Directions for this task:
In the entries that follow, locate the line with "Open the ELF view type dropdown", then restate that line and all later lines exactly as they appear, leaving pictures out.

Data listing:
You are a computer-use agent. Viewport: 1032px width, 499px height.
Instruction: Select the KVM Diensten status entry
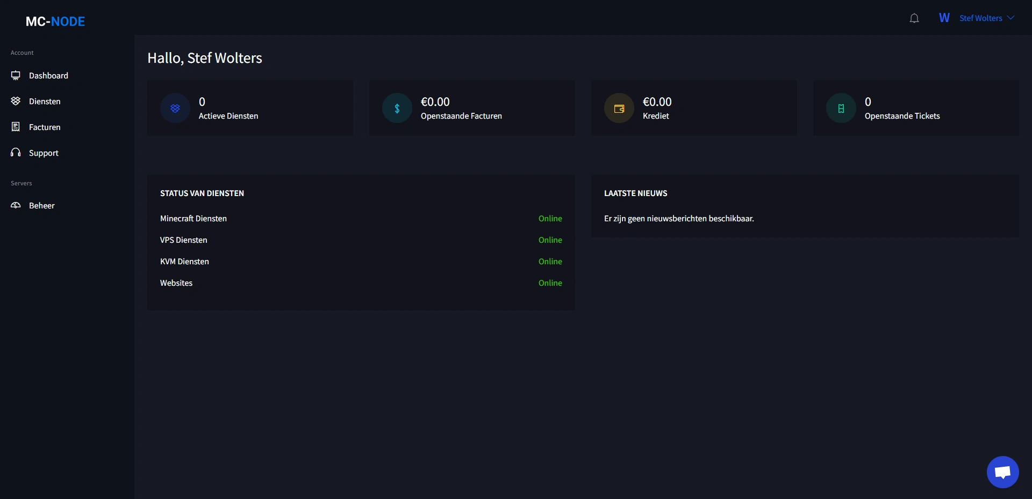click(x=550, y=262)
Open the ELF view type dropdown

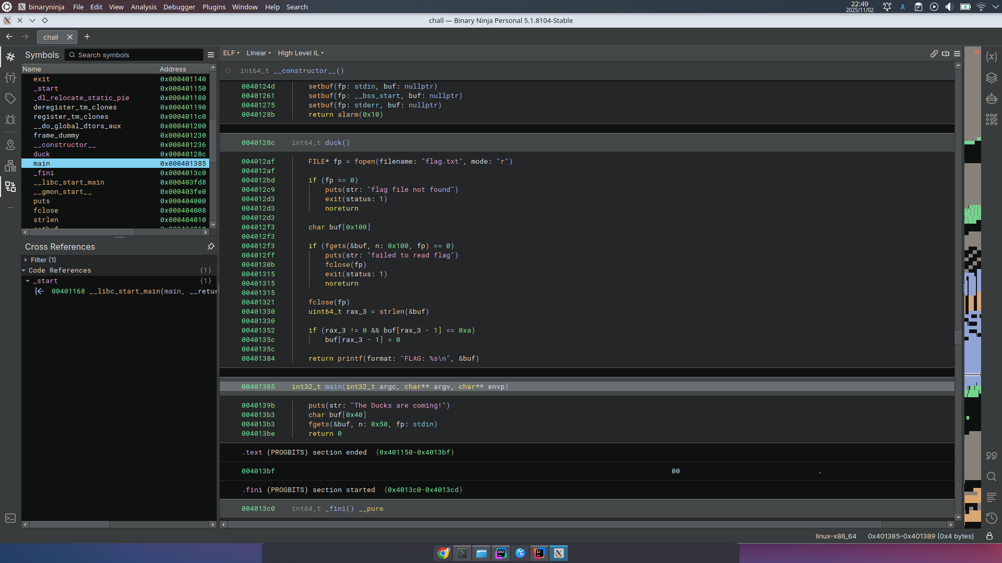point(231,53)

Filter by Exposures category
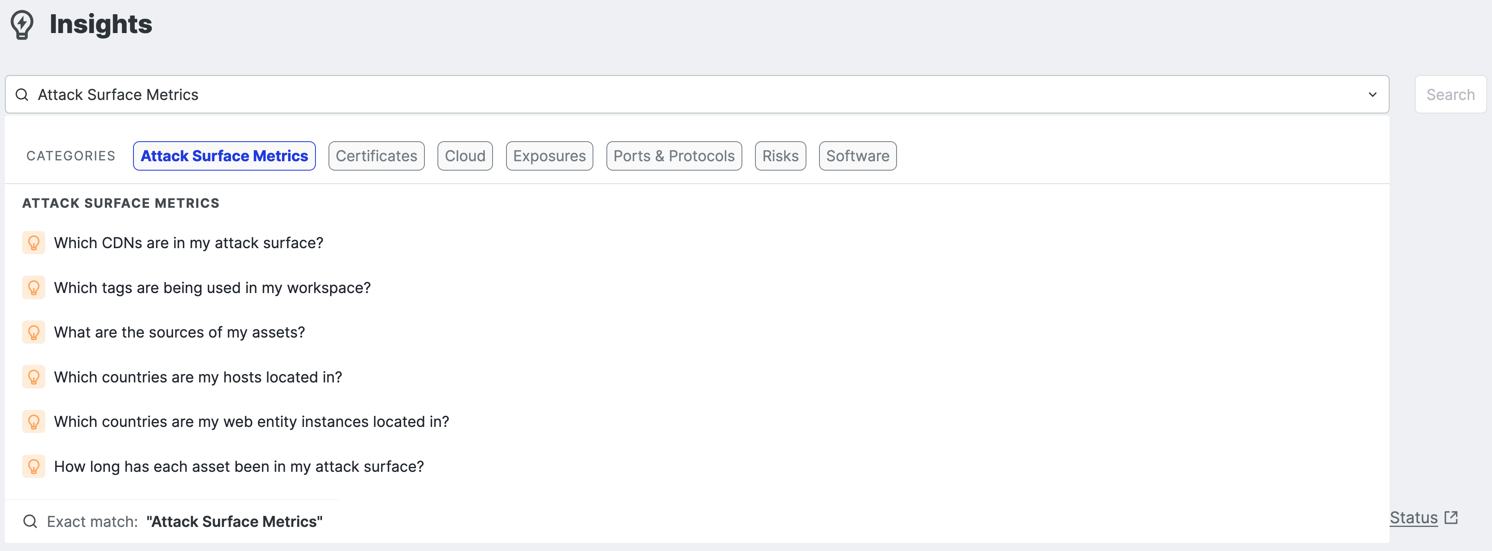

Answer below:
Open the ELF view type dropdown

point(231,53)

Filter by Exposures category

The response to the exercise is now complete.